The frequency has to be kept up.
 

43074

Established Member
Joined
10 Oct 2012
Messages
2,106
I don't see why people are proposing such drastic service reductions - if we're saying EMR will be 5 units short, then either they could strip out the 10-car services as far as possible (saves 4 units - EMR can make them "reservation only" downstream to manage demand on them) plus not running the one a day Melton/Oakham to London service which saves another set.

If push comes to shove you could cover a Leicester to Nottingham shuttle service using the path of the xx:05 from London and xx:12 from Nottingham north of Leicester with 2 x 158 or 170s, and it would save 4 x 222s. But that depends on Regional unit availability which itself is far from sparkling at the minute.

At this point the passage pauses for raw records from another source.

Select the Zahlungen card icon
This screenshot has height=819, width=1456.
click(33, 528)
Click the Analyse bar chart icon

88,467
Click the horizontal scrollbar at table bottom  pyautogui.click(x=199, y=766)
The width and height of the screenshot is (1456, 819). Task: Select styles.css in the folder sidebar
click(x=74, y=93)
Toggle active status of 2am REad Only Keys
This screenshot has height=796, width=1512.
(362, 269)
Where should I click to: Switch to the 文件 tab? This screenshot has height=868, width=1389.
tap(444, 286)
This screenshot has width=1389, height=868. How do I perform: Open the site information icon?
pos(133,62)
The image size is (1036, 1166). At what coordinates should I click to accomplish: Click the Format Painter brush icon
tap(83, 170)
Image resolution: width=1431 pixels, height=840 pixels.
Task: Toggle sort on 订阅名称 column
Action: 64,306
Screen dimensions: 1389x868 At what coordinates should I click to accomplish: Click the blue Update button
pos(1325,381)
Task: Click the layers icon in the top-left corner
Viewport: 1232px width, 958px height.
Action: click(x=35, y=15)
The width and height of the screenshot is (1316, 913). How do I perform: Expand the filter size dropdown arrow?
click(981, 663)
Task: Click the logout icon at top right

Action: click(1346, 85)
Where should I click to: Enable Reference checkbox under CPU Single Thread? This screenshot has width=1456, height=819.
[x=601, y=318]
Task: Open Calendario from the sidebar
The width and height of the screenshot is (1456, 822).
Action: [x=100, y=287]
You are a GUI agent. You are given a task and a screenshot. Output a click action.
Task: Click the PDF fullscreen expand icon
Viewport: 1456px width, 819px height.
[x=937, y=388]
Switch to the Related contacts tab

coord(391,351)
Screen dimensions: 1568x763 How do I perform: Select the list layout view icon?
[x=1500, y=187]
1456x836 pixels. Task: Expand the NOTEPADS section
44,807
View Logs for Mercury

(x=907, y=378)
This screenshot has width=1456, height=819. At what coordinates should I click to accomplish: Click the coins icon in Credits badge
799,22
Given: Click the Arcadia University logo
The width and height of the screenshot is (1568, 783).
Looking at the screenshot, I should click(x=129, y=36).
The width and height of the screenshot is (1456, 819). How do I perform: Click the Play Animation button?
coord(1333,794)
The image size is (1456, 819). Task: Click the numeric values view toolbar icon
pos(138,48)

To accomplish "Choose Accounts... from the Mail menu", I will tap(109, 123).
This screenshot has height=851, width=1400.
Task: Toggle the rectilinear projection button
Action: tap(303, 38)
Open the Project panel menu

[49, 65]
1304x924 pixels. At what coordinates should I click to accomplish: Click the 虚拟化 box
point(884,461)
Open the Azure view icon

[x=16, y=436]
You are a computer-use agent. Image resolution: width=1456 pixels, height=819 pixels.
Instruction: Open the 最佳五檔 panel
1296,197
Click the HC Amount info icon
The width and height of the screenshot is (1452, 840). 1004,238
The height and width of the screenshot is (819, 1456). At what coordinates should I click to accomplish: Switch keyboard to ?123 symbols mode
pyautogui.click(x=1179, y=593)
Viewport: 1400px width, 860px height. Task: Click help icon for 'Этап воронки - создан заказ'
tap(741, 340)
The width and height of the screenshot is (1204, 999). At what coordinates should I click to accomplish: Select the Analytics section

I suspect what will actually happen is gaps in the timetable will appear where parts of certain diagrams are stripped out on a piecemeal basis depending on traincrew diagram and unit balancing impact, and depending on platforming at St Pancras (current EMR intercity diagrams are quite intricate with the mix of 5-, 7- and 10-car working partly to make things easier when 810s eventually enter service, but it makes St Pancras quite complex).
 
Last edited:

RailWonderer

Established Member
Joined
25 Jul 2018
Messages
2,010
Location
All around the network
That’s demonstrably untrue when you consider the reliability of the 222s compared to the early IEPs, for example, which have now been in service for almost a decade, so can hardly still be said to be experiencing teething problems.
It’s mostly true but not always. The IETs aren’t premium trains, they were built to a cost and have quality issues. early 2000s European Bombardier stock was rock solid.